Все эти взгляды глубоко неправильны, так как войны ведутся не правителями между собой, и не правительством, а народами. Конечно, война не должна быть бесчеловечной, т. е. не должна проявляться в жестокой форме по отношению к отдельному частному лицу. Но, с другой стороны, «война – дело суровое и насильственное», и по возможности войну должна оплачивать неприятельская сторона. Нанесение ущерба подданным должно служить мерой принуждения правительств к миру, а для этого необходимо отбирать или уничтожить в первую очередь деньги (например, посредством контрибуций) и все, что может служить для ведения войны (суда и другие средства передвижения, скот и т. д.), тем более, если речь идет об укрепленном и защищаемом городе! То же относится к морской войне. Все пространство в пределах досягаемости орудий или десантов флота, весь неприятельский берег и его порты должны находиться в его власти. Отказываясь от этого, мы искусственно принижаем значение флота и затягиваем войну.
Итак все, что может служить противнику для ведения войны следует отбирать или уничтожать, что годится для собственного употребления – отбирать, конечно, в строгом порядке реквизиции, чтобы частные лица могли впоследствии получить вознаграждение за убытки от своего правительства. Если со стороны какого-либо города начнет проявляться враждебность, будто то со стороны занявших его неприятельских войск или самих жителей, то против него следует немедленно предпринять активные действия. В этой области, как и вообще в области стратегии, Крымская война еще не изменила господствовавшего образа мыслей и не дала правильного понимания сути дела. В остальном же она инициировала громадный толчок в дальнейшем совершенствовании подготовки личного состава, материальной части и тактики.

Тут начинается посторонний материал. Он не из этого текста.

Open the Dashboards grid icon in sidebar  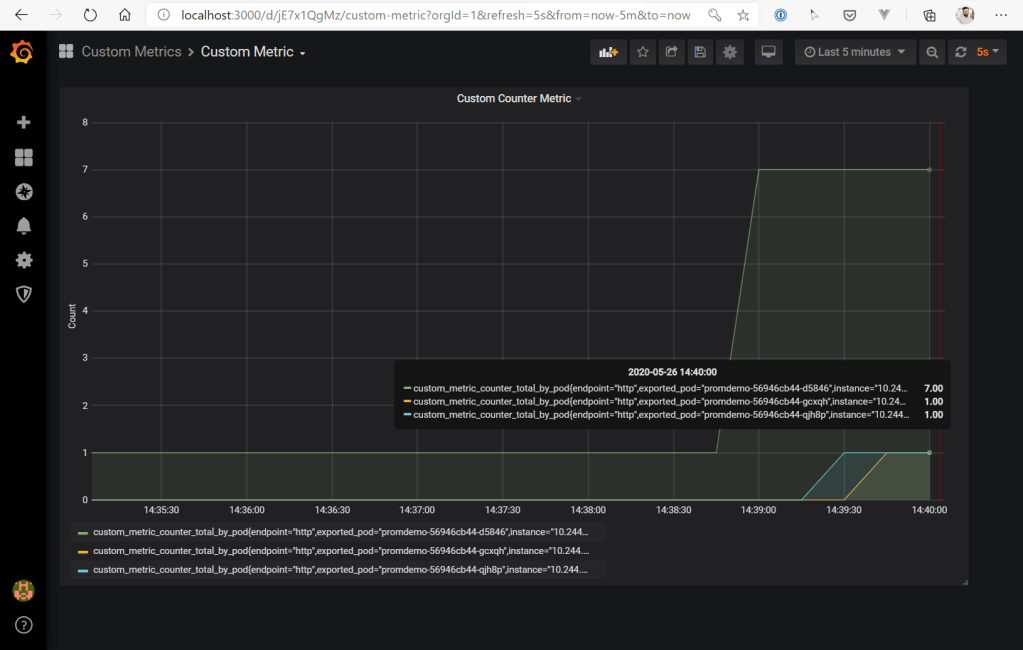[24, 157]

В судостроении этот прогресс проявился немедленно, еще во время войны, первым делом в постройке винтовых кораблей и переделке парусных судов. Английский флот, начавший войну с 2 винтовыми линейными кораблями, насчитывал их через пять лет уже 70, а французский – 37. Еще важнее было то, что по повелению Наполеона III и на основании опыта, добытого под Кинбурном, начали постройку не только целого ряда броненосных батарей для береговой обороны, но в 1858 году и бронированных боевых судов по проектам Дюпюи де Лома. Не желая дать себя опередить, англичане начали в 1859 году постройку своих первых броненосных судов «Уорриор» и «Блэк Принс», однако, не поняв требований нового времени, они построили их, хотя и из железа, но по образцу парусных судов, забронировав только среднюю батарею и оставив ватерлинию небронированной.